### Work instructions:
Please print, exactly, only the lines in the entries below from the line that has "Task: Click the help icon beside Конверсия" through the line that has "the doctor icon". Pictures don't go in.

### Supplied data:
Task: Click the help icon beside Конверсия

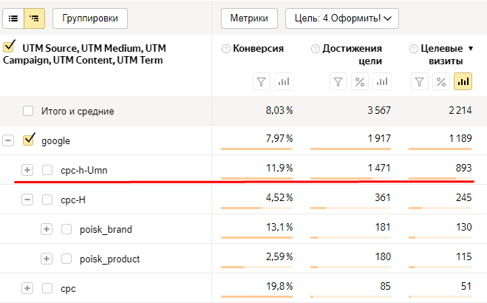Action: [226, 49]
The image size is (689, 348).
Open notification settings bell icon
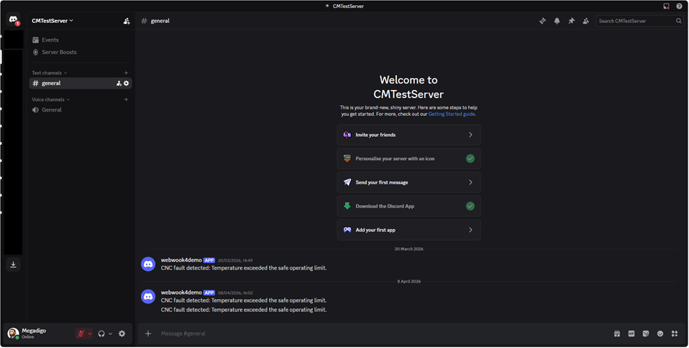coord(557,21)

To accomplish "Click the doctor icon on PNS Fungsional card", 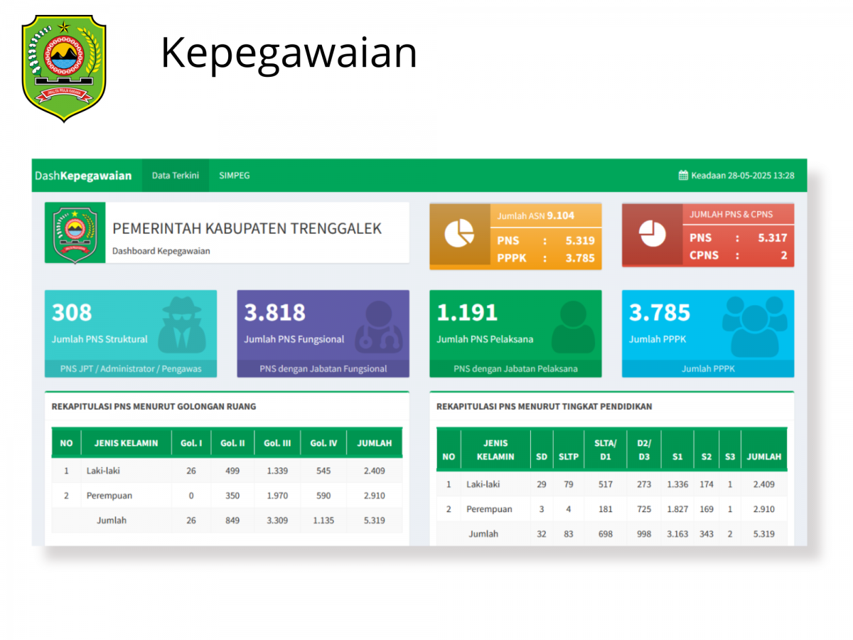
...
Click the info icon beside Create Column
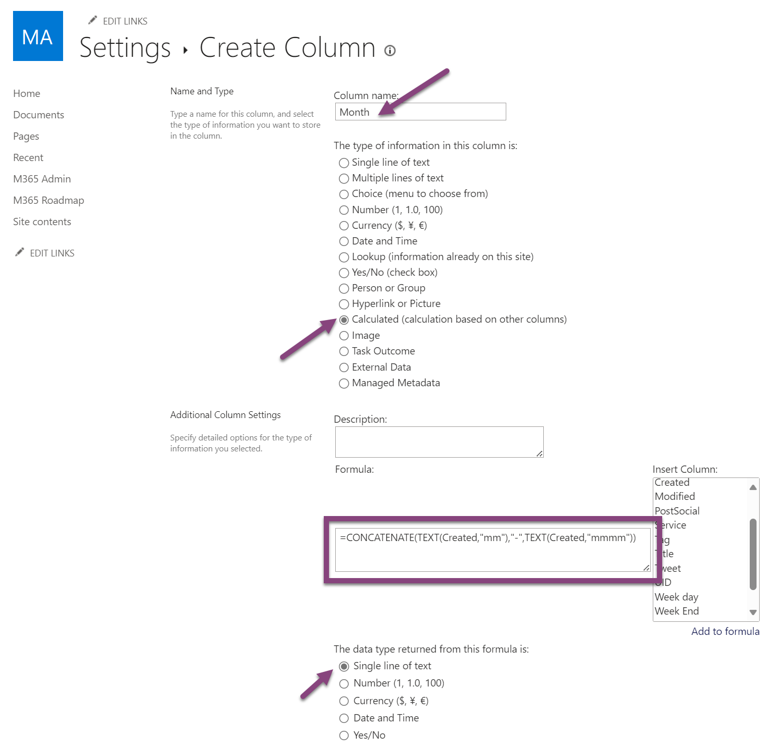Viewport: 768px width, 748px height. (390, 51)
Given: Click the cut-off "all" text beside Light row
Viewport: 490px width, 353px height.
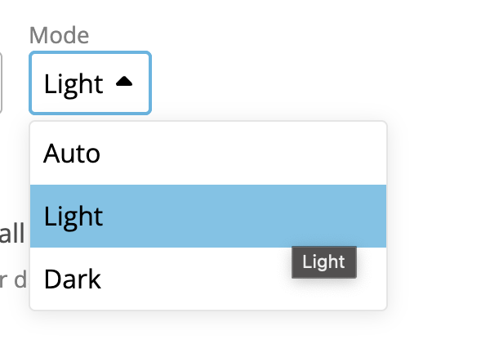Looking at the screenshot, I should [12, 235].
---
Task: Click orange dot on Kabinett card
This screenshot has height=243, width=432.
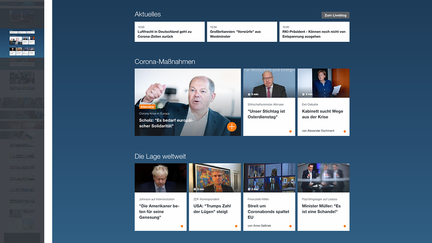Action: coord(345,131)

### Response to the task:
Task: Click the help icon beside Конверсия

Action: [226, 49]
The image size is (689, 348).
Open notification settings bell icon
coord(557,21)

To accomplish "Click the doctor icon on PNS Fungsional card", 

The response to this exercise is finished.